As much as I try to avoid the travel blogger-meets-Instagrammer stereotypes, I’ll admit: I’m a sucker for brunch. I don’t go as often as I’d like, and frankly, most weekends, I’m working, but when I’m willing to take a Saturday off, nothing beats a brunch of egg and cheese concoctions and thick, fluffy pancakes. In recent visits to Minnesota, I’ve made a point of going to brunch in Minneapolis and St. Paul.
Brunch in the Twin Cities is an eclectic gaggle of modern Filipino delicacies to classic diner bites. Indulge in Southern comfort food or traditional Mexican breakfast plates. These restaurants for breakfast and brunch in Minneapolis are the best the cities have to offer.
The Best Restaurants for Breakfast and Brunch in Minneapolis and St. Paul
An original 1957 Federo Diner traveled from Gibsonia, Pennsylvania to Minneapolis, Minnesota in 2015 after 60 years in business just to serve up one of the Twin Cities’ best breakfasts. This hip, retro diner features familiar breakfast plates like huevos rancheros, French toast, and pancakes.
In addition to diner greatest hits, indulge in Hi-Lo’s original creations and modernized confections like the Minneapolis Bliss—a donut topped with apples, sea salt caramel, whipped cream, and candied pecan; or spicy cheese curds. The diner also brings some East Coast favorites to the Midwest, like New Jersey’s diner fries.
Skip the mimosa here—Hi-Lo Diner has a well-sized signature cocktail menu and even offers ice cream cocktails for those craving something sweet in the morning.
Hope Breakfast Bar
St. Paul: 1 S Leech St, St Paul, MN 55102
St. Paul hours: Open 8 am to 3 pm, daily
St. Louis Park: 5377 W 16th St, St Louis Park, MN 55416
St. Louis Park hours: Open 7 am to 3 pm, daily.
Hope Breakfast Bar is currently one of the trendiest brunches in the Twin Cities. The inventive breakfast restaurant in St. Paul attracts all ages for its savory and sweet creations. The menu is expansive, split into sweet and savory. A pleasant surprise, the restaurant offers tons of vegetarian breakfast options—a rarity.
On a recent visit, I tried the pimento cheese scramble, while my dining companions went for the blackened cauliflower and fried egg and the banana churro waffle. Although my pimento cheese scramble may not have looked like much, it was rich, hearty, and indulgent. Hashbrowns were solid but didn’t have enough flavor to stand up on their own without ketchup or hot sauce.
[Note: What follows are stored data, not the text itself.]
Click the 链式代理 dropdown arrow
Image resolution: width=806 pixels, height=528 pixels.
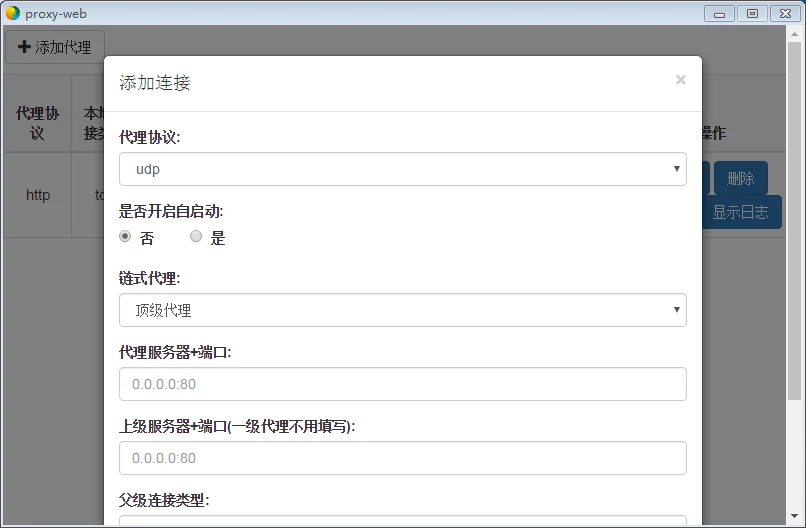point(676,309)
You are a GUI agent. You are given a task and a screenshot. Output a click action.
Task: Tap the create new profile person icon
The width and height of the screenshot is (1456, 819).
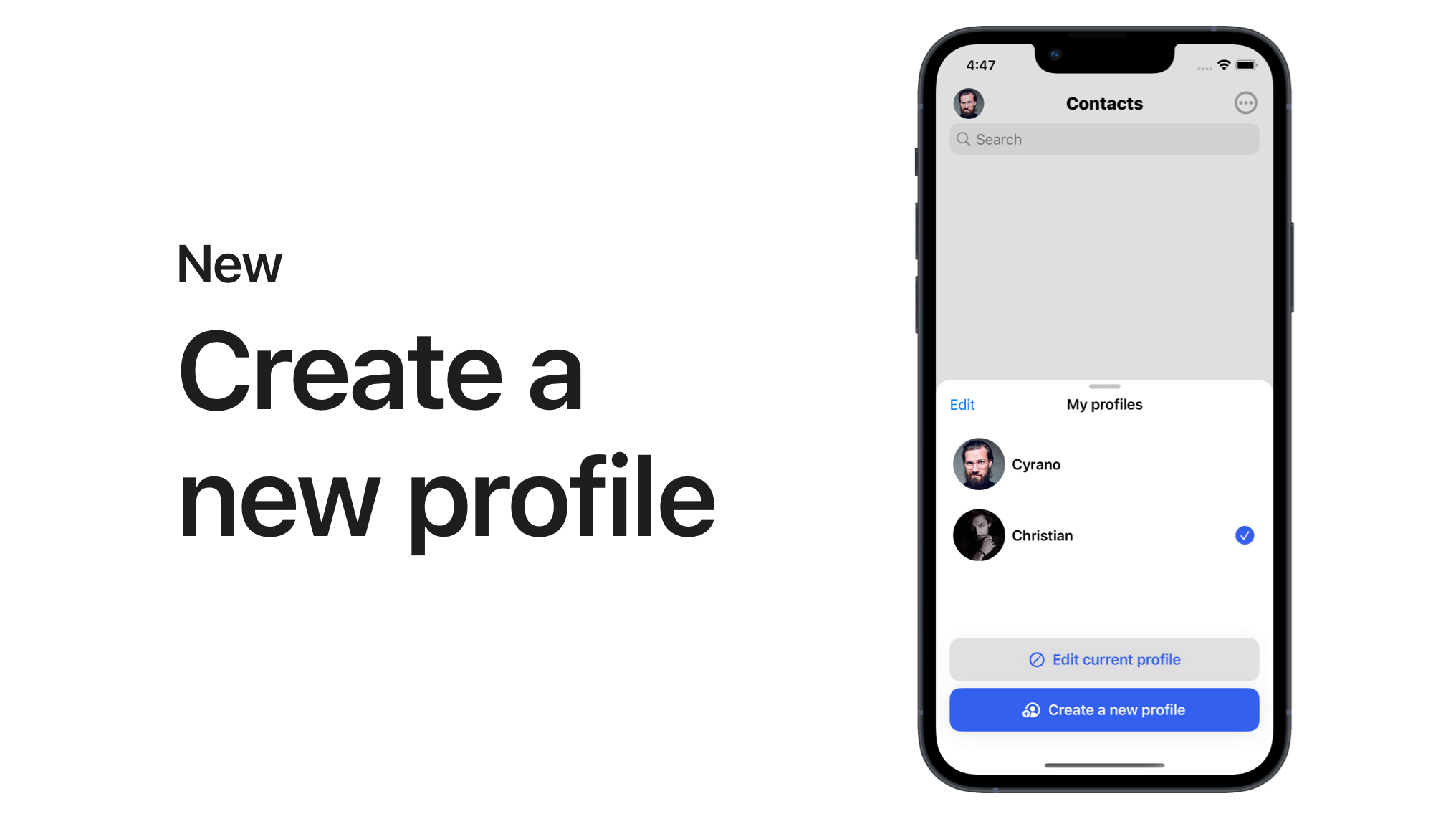pyautogui.click(x=1032, y=710)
The blackened cauliflower’s spicy cheese gratin was a surprise favorite, and the banana churro waffle was the dessert breakfast of my childhood dreams (though it definitely is not for those missing their sweet tooth).
Hope Breakfast Bar features an extensive cocktail menu just as whimsical as their food. Instead of serving just a classic mimosa, the restaurant offers a “unicorn mimosa” made of Prosecco poured over cotton candy. Mimosa enthusiasts can order a “mimosa board” of champagne or sparkling rosé, fresh juice, and fresh berries. Those looking to step away from classic brunch cocktails can try the pistachio martini, West 7th Cereal Bowl, and pineapple coconut whip.
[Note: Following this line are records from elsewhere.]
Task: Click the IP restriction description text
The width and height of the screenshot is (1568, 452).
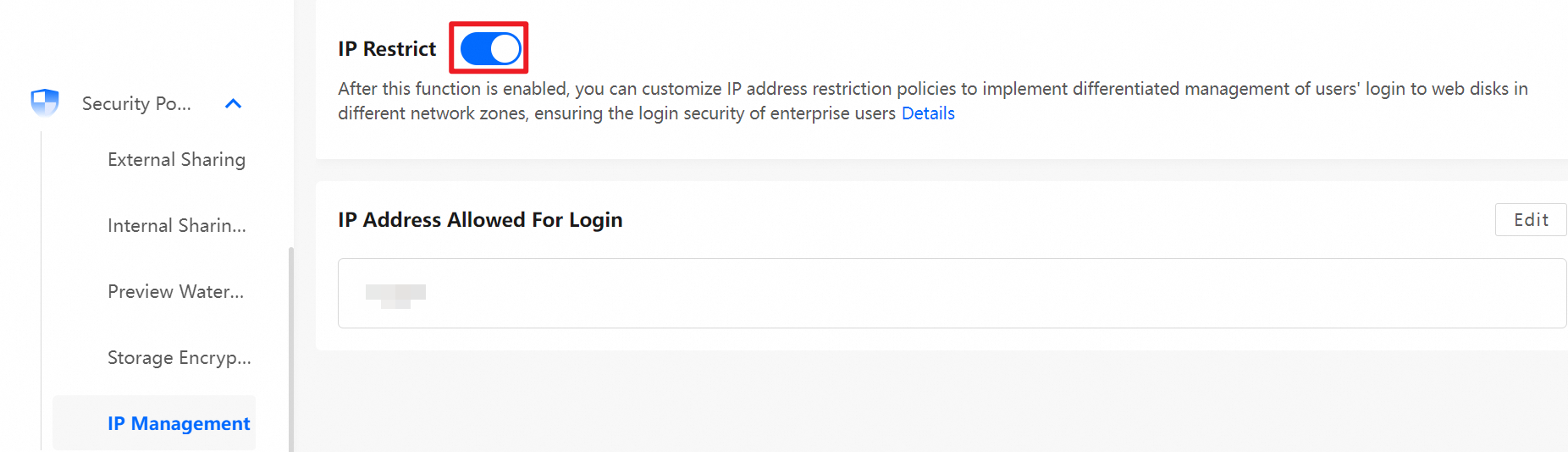Action: pyautogui.click(x=762, y=89)
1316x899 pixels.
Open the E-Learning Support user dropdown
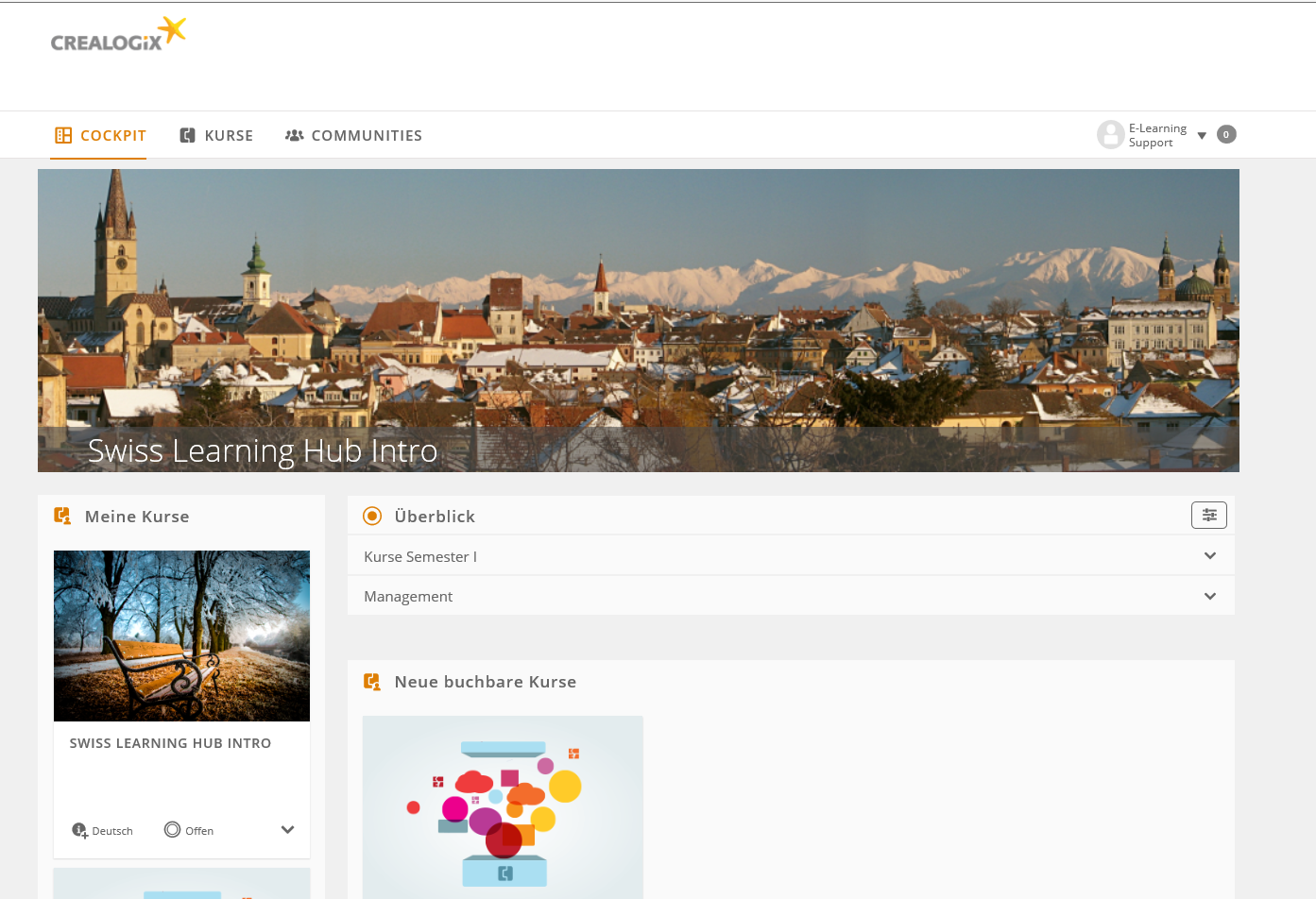pos(1202,135)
With so many interesting options on the menu, Hope Breakfast Bar is a disruptor in the Twin Cities’ brunch scene. I have my eye on the giant pickle pretzel, cheddar cheese grilled cheese, and piña colada French toast for future visits.
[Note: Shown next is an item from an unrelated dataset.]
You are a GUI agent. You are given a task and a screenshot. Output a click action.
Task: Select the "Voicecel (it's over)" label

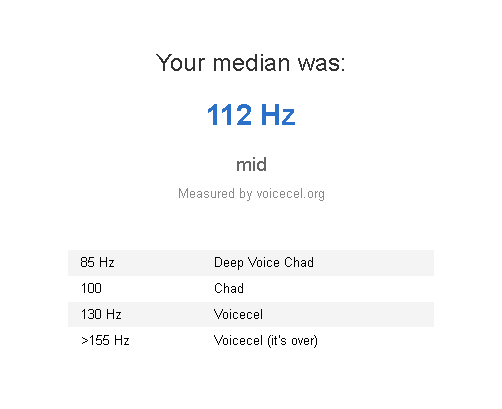point(266,341)
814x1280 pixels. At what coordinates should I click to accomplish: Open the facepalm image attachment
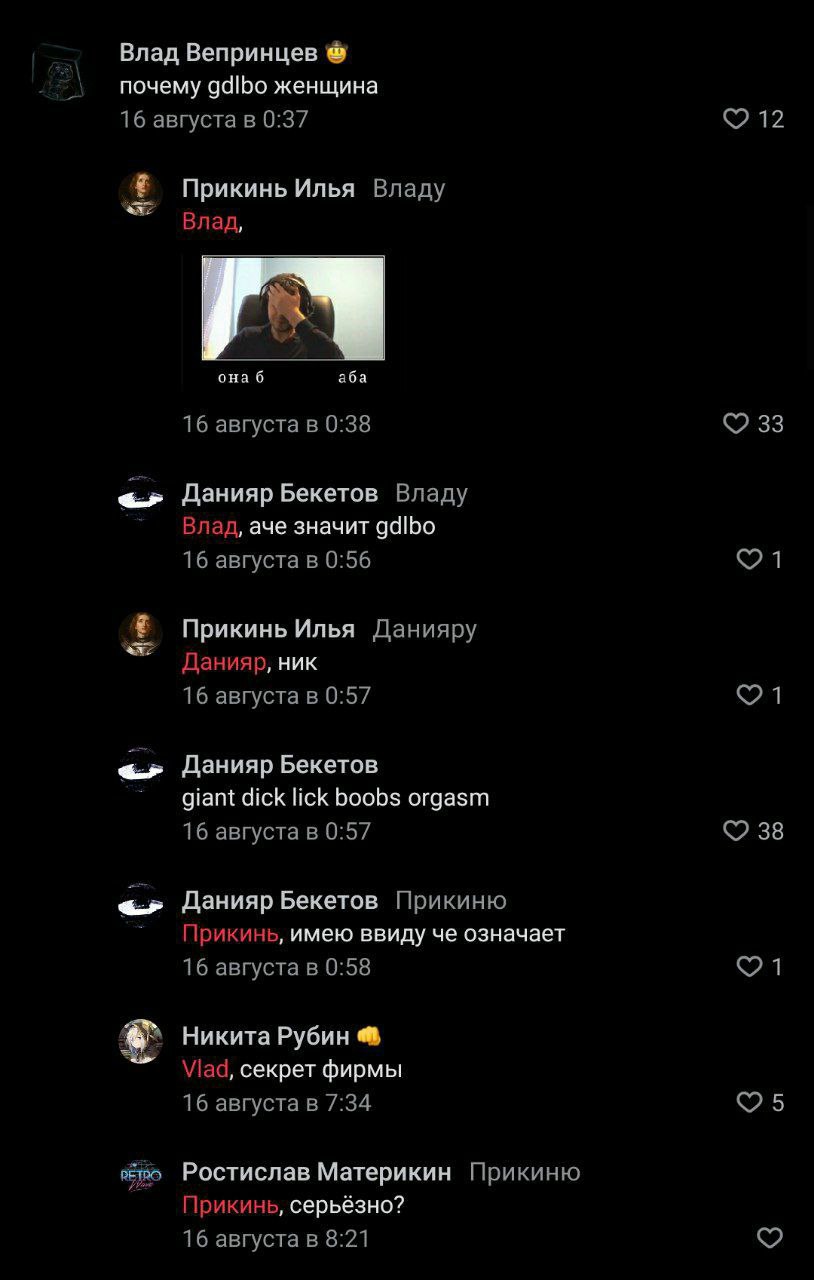click(293, 308)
5003 Bryant Ave S, Minneapolis, MN 55419
Hours: Open 4:30 to 9 pm Tuesday to Thursday, open 2:30 to 9 pm on Fridays, open 10 am to 9 pm on Saturdays, and open 10 am to 2 pm on Sundays. Closed on Mondays.
If you only go to one brunch in Minneapolis, make it Saint Genevieve.
In Lynnhurst lies Saint Genevieve, an effortlessly elegant French bistro, quickly earning a reputation as one of the best restaurants for brunch in Minneapolis. The restaurant has been buzzy since opening, earning a spot on Bon Appétit’s “America’s Best New Restaurants” list at the time.
Expect to find plays on Frenchy breakfast plates, such as quiche, a breakfast burger, and savory wild mushroom and brie crêpes. Though short, the brunch menu is straight and to the point—a display of confidence that Saint Genevieve knows what it does best.
Don’t glaze over the omelette du jour—when I visited, it consisted of housemade ricotta and tomato and ramp jam wrapped into fluffy, perfectly cooked eggs prepared with French technique. The combination was pure bliss on a chilly Saturday morning.
Saint Genevieve’s brunch quickly sells out during prime hours. Reservations can be made on Tock, though I was able to slide into a seat at the bar without issue.
1840 NE Central Ave, Minneapolis, MN 55418
Hours: Open 10 am to 9 pm Sunday to Thursday, open 10 am to 10 pm Friday and Saturday.
Sometimes brunch is a laid-back way to start your week with friends, and let’s be honest: sometimes it’s the sweet elixir to nurse a hangover. Mexican food is always my brunch of choice for the latter use.
Maya Cusine and Bar is home to one of the best affordable brunches in Minneapolis, serving an authentic Mexican brunch every Sunday for less than $20. Brunch is from 10 am to 3 pm and features all-you-can-eat Mexican breakfast dishes.
Locally, Maya Cuisine has become a Northeast Minneapolis darling for its self-serve salsa bar. Featuring mild to spicy salsas such as avocado salsa, habanero salsa, and a signature salsa Maya amongst others, it’s tempting to try them all.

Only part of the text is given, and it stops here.